O exemplo paradigmático do interesse próprio nacional é a motivação de cada país para prevenir e conter doenças infecciosas. É do interesse das nações mais ricas fornecer apoio financeiro e técnico aos países mais pobres para aumentar sua capacidade de vigilância e resposta rápida e fornecer assistência de emergência quando surgem surtos. Prevenir e conter doenças infecciosas à medida que surgem é do interesse de todos. É também do interesse de todas as nações a partilha global de dados de vigilância e de amostras biológicas por meio de mecanismos mantidos pela OMS. Quase 200 países são signatários do Regulamento Sanitário Internacional, que, entre outras coisas, os obriga a fazê-lo. No entanto, é aqui que podem surgir choques sérios entre o interesse próprio e a justiça global. Bio-amostras partilhadas são usadas para desenvolver vacinas, meios de diagnóstico e tratamentos que, dependendo do contexto, podem ser disponibilizados primeiro ou apenas acessíveis em países de rendimento mais alto, onde essas contra-medidas provavelmente serão financiadas e desenvolvidas.
Com respeito às considerações humanitárias e justiça global cabe perguntar: será correcto ficar parado e permitir que outros sofram quando temos os recursos para ajudar? Temos ou não o dever humanitário de ajudar aqueles que se encontram em circunstâncias desesperadas? Esses deveres transcendem as fronteiras nacionais. Os serviços, materiais e pessoal de saúde pública estão frequentemente entre as respostas mais importantes em crises humanitárias, não apenas em surtos e epidemias, mas também em desastres naturais, guerras e conflitos violentos, populações deslocadas e migrações em massa, fomes e secas. Organizações humanitárias de saúde e profissionais de saúde são regularmente confrontados com desafios éticos que incluem, por exemplo, tensões entre princípios humanitários de imparcialidade e neutralidade e compromissos éticos com a distribuição justa de recursos de saúde limitados, tal como apresentam os investigadores Broussard, et al., no artigo “Challenges to ethical obligations and humanitarian principles in conflict settings: a systematic review,” publicado em 2019.
No que concerne à Saúde Pública, Justiça Global, Direitos e Deveres são sobejamente conhecidas as diferenças gritantes na saúde entre as populações que vivem em países ricos e as populações que vivem em países de baixoe médio rendimento.
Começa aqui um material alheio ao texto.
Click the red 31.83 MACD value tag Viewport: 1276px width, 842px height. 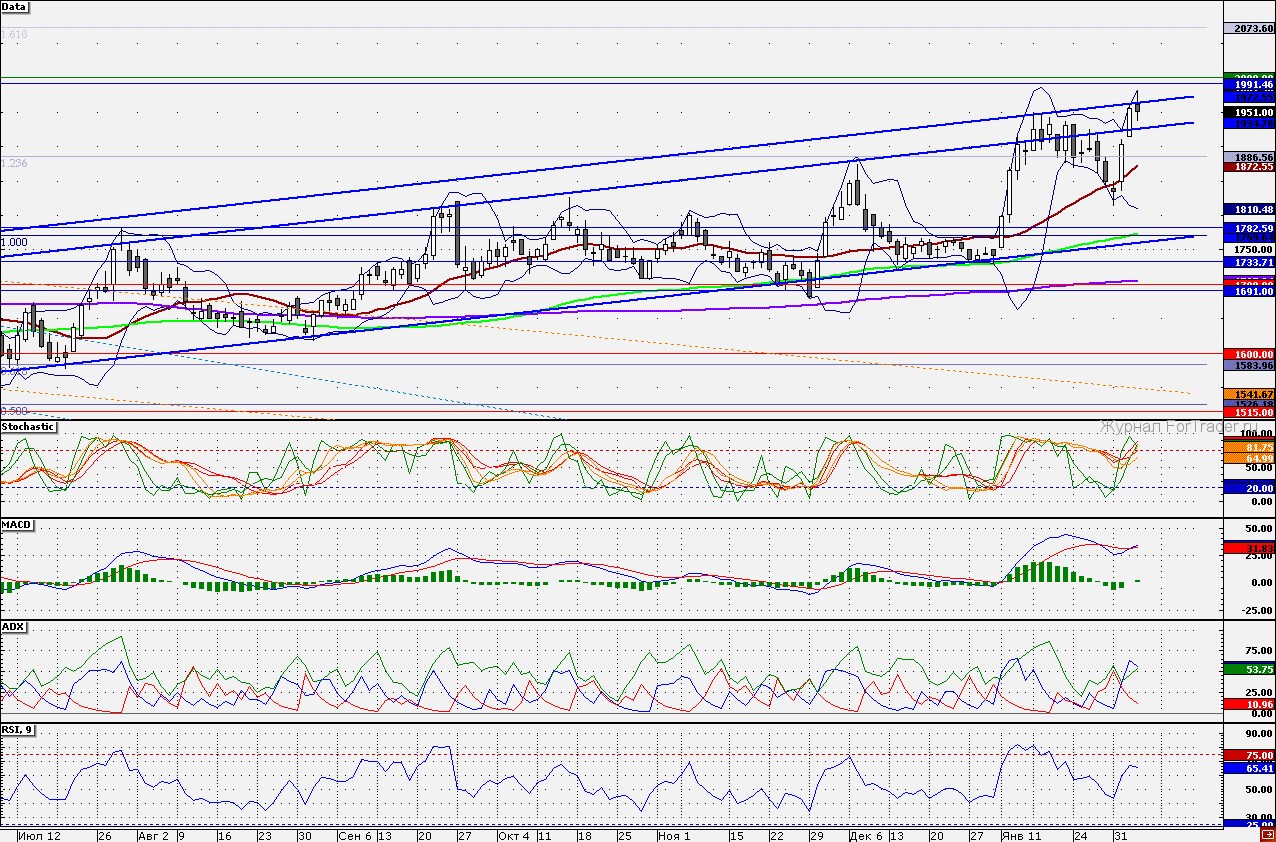[1249, 548]
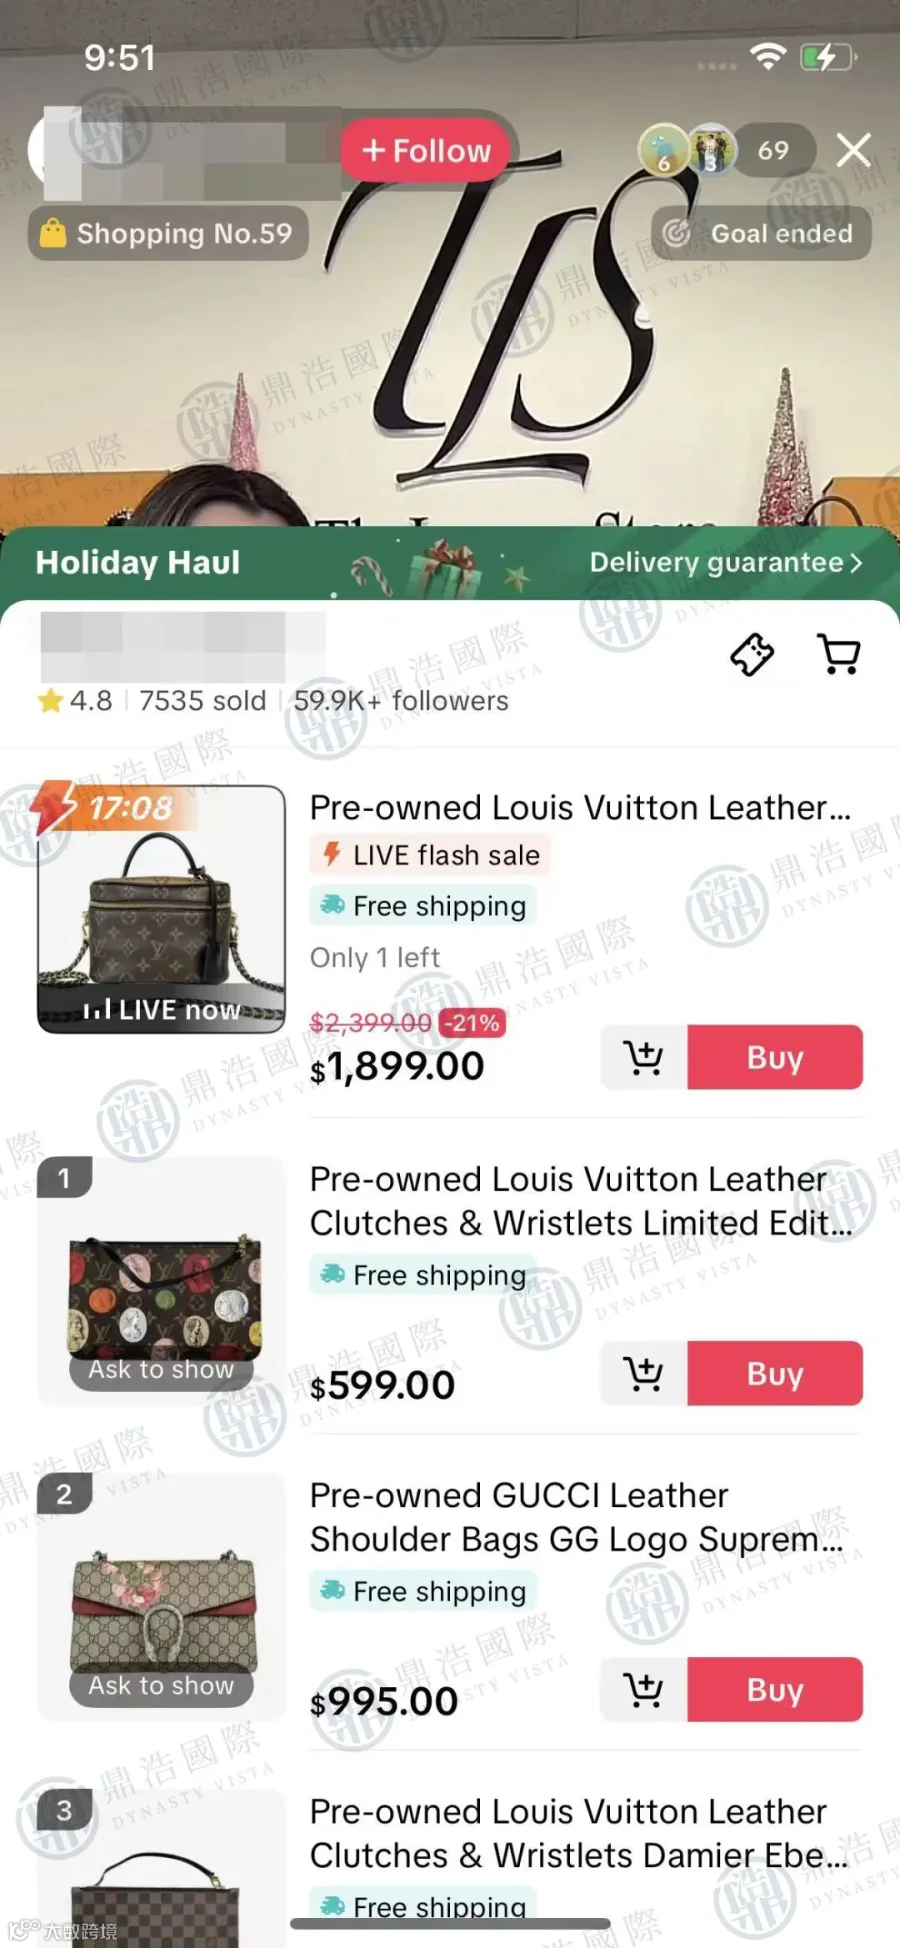Open the 69 viewers count
The height and width of the screenshot is (1948, 900).
[x=773, y=150]
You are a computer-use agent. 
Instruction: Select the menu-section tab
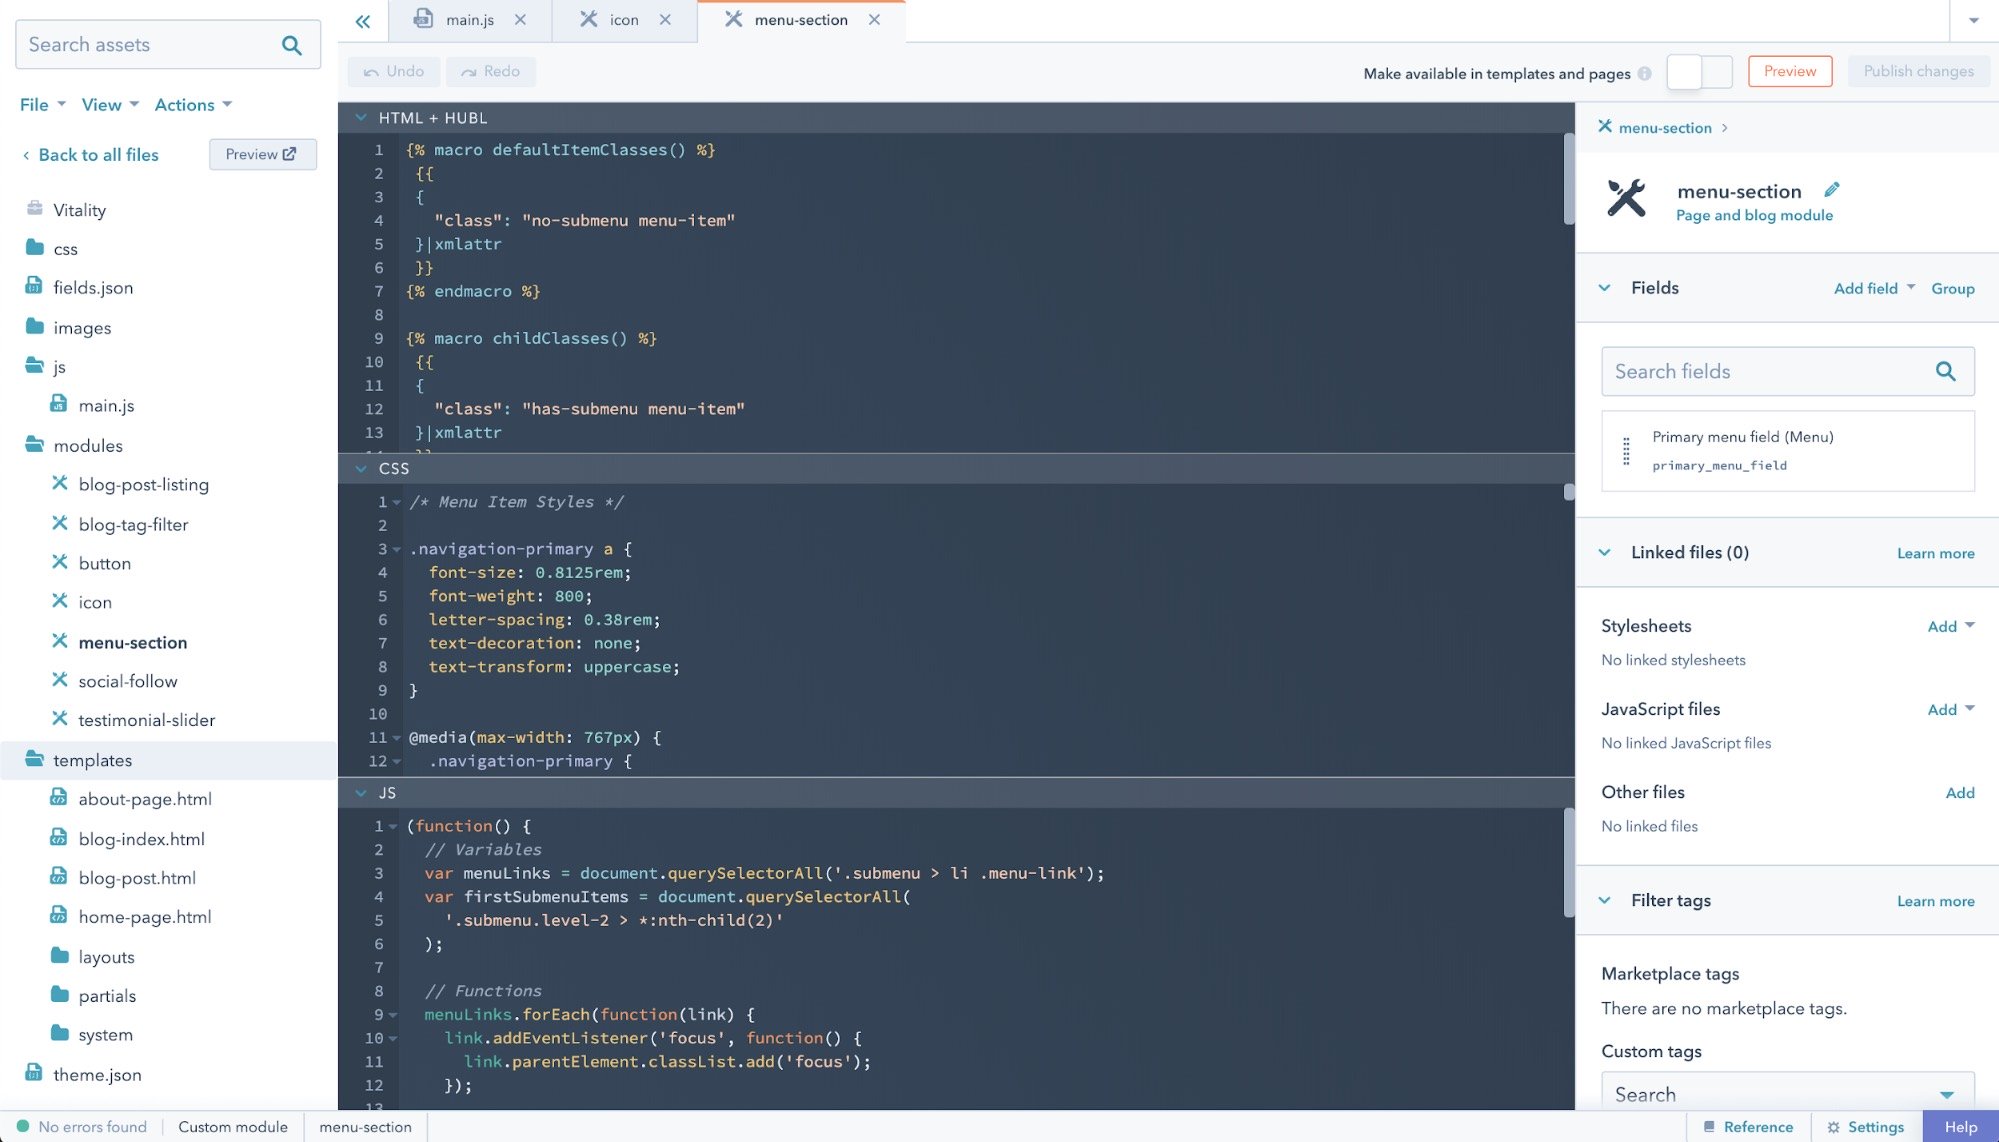point(800,19)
Será justo que os países ricos produzam e armazenem apenas a quantidade de vacinas necessária para proteger as suas próprias populações, quando os países pobres não têm uma capacidade comparável? Enquanto os surtos crescem em países pobres e as mortes aumentam, os países ricos podem continuar a reservar o seu suprimento de vacinas para sua própria população?
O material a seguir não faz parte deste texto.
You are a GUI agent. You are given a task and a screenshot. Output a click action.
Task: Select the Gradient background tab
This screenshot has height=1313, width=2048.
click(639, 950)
Os regimes de propriedade intelectual e os acordos comerciais internacionais fornecem uma proteção tremenda para as empresas farmacêuticas em países ricos, com o resultado de que muitos medicamentos e produtos biológicos custam muito além do que os países pobres podem pagar. Que legitimidade tem isto?
Por outro lado, somente os países ricos têm recursos financeiros e humanos para fazer investimentos consideráveis em investigação biomédica. Esses países têm ou não a obrigação moral de alocar recursos para resolver os principais problemas de saúde dos mais desfavorecidos?
Sabemos que a melhoria da saúde dos pobres do mundo está indelevelmente ligada a melhorias económicas, sociais, educacionais e ambientais, e as reivindicações de justiça relacionadas à saúde não são facilmente separáveis das reivindicações de justiça que surgem nesses outros contextos. Se considerarmos a saúde como um direito fundamental, conforme codificado na Declaração Universal dos Direitos Humanos, e encararmos as desigualdades entre as pessoas que vivem em nações ricas e as que vivem no resto do mundo, então, quer entendida comoquestão de justiça, quer como preocupação humanitária, a ética da saúde pública não nos permite baixar os braços!